Desire is manifest in space. The more I hike, the more I appreciate these unplanned paths. In Texas, they often led to stunning vistas in the Greenbelt. I am not so sure about Ohio yet, as the snow has mostly prevented a comparison between the planned and the desired. The phrase, "pathways of desire," haunts me.

There has been a lot of debate about whether BDSM is acceptable (see the Slate / Dan Savage / Slate exchange). This appears to me as a normal backlash to the 50 Shades phenomenon. In another post, I went on at length why I think the book itself is deplorable. However, I was fascinated by the brief flash of women, in particular middle-aged mothers from conservative backgrounds, speaking publicly about desire. All too quickly, the focus shifted from the hot sex to the romance of the story, at least in the circle of women I interacted with. The media attention given to women's consumption of porn (no matter how poorly written) was bound to create a backlash, in some outlets more quickly than others. BDSM just happens to be the crystallization of a bunch of different cultural motions at this point in time.

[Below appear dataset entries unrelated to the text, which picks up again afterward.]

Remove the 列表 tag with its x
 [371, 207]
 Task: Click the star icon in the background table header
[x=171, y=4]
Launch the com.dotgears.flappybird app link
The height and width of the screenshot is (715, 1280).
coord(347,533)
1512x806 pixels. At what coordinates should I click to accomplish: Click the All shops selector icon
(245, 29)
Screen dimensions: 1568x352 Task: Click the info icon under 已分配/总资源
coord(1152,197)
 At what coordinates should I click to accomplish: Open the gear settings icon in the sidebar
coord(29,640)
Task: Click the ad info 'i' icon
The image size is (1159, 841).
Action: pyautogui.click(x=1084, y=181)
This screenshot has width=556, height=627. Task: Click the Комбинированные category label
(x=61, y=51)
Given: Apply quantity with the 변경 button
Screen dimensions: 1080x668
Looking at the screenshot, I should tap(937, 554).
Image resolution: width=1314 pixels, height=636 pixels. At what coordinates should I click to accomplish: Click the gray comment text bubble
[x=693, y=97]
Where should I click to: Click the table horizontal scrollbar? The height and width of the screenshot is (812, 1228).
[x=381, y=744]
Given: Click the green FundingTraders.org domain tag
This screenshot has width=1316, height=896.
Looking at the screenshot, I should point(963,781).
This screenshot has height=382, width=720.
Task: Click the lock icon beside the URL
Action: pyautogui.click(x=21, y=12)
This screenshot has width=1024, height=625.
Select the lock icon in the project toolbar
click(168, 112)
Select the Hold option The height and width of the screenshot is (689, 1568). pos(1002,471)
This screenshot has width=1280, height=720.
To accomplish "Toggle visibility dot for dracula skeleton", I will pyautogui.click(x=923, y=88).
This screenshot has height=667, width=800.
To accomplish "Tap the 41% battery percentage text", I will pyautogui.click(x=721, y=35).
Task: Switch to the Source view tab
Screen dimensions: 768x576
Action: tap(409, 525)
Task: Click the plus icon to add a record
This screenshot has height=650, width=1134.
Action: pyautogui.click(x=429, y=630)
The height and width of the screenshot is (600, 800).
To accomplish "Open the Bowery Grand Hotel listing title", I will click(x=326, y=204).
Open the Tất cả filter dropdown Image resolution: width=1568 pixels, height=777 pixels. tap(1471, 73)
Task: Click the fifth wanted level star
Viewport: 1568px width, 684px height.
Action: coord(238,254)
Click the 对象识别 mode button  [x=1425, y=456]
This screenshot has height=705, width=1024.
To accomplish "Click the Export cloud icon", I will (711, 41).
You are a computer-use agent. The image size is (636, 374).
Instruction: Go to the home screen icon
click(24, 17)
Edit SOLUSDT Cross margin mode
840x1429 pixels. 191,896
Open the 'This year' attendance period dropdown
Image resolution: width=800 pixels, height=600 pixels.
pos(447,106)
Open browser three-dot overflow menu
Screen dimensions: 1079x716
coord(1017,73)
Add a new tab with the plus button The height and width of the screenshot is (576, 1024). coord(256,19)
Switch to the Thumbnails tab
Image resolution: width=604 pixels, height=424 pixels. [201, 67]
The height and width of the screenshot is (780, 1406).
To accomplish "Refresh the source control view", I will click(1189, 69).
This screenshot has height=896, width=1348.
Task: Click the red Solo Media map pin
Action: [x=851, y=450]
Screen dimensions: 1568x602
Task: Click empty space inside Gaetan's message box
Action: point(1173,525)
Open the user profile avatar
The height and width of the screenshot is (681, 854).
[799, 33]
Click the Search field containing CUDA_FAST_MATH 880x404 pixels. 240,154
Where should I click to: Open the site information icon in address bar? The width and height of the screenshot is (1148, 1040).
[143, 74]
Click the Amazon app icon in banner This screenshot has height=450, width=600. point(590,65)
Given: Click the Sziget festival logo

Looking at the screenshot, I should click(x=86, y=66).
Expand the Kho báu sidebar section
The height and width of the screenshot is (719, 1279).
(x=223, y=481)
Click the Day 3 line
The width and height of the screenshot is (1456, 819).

In all the uproar about how BDSM is socially unacceptable or what it means for the state of feminism or even in the defense of kinksters' rights to get it on however they like, people do not speak about desire. It has been my experience that people in the vanilla world think that BDSM is about sex. Period. There must be some perverts out there that get off on dirty, taboo things for sexual pleasure. This misses out on a large part of the appeal of kinky behaviors (the kinky community is a subject for a different post). It is occasionally difficult to tease out other motivations from an outsider's perspective, as much of kink is framed by eroticism.  However, kink, when done well, offers access to a wellspring of deep emotive experiences - terror, ecstasy, humiliation, power, and yes, sometimes sexual pleasure.

When I began to work in the kinky community, I realized that scenes can actually serve as shortcuts to altered states, pathways of desire, if you will. Most of us will never experience the god-complex that comes with being a heart surgeon or a four star general, with lives literally and figuratively in one's hands. But to have a way to taste that power is a powerful lure for many. Ecstasy, however one gets there - drugs, religion, sex, dancing - is difficult for society to manage. I think that part of the mass movement to organize and standardize kink through a proliferation of how-to manuals and national conferences is akin to an urban planner paving a path that countless feet had already eroded.

At the end of the day, a paved path may be easier to trod, but does it get you to where you desire to go?